**Instructions for the task**
What are the lines, written out exactly, from the one containing "atco (915, 1417)" to the end of the entries below? Include both ends and nothing more.

-*-

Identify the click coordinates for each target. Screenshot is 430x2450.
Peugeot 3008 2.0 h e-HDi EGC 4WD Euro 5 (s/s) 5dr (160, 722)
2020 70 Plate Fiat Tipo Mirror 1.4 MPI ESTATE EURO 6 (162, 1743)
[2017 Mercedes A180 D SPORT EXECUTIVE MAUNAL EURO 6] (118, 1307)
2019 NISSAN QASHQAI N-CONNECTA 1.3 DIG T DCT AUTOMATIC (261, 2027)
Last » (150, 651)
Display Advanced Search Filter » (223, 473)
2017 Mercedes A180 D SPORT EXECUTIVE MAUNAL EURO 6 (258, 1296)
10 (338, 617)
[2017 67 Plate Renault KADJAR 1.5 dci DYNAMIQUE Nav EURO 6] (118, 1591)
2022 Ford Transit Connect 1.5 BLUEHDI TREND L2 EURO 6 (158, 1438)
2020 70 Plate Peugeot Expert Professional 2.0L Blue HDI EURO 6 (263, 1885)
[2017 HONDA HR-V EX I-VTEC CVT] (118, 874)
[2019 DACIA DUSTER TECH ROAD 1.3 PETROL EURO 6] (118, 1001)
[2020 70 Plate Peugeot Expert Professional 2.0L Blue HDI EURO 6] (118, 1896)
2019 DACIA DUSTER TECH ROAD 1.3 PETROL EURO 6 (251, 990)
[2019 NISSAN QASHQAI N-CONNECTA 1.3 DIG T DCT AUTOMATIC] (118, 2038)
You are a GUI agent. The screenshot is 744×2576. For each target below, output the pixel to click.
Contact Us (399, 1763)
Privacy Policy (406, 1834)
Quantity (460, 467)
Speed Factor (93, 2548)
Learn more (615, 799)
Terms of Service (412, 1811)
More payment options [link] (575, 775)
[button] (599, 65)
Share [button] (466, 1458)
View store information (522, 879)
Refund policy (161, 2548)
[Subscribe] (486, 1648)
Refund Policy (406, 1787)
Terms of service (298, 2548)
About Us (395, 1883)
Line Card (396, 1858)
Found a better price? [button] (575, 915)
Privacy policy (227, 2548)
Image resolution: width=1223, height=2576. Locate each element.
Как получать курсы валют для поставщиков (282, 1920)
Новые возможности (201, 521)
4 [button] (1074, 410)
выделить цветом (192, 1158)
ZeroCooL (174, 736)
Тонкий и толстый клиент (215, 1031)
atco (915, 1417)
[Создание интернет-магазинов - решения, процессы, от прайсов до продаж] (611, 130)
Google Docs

-*-

**Exercise response**
atco (915, 1417)
[Создание интернет-магазинов - решения, процессы, от прайсов до продаж] (611, 130)
Google Docs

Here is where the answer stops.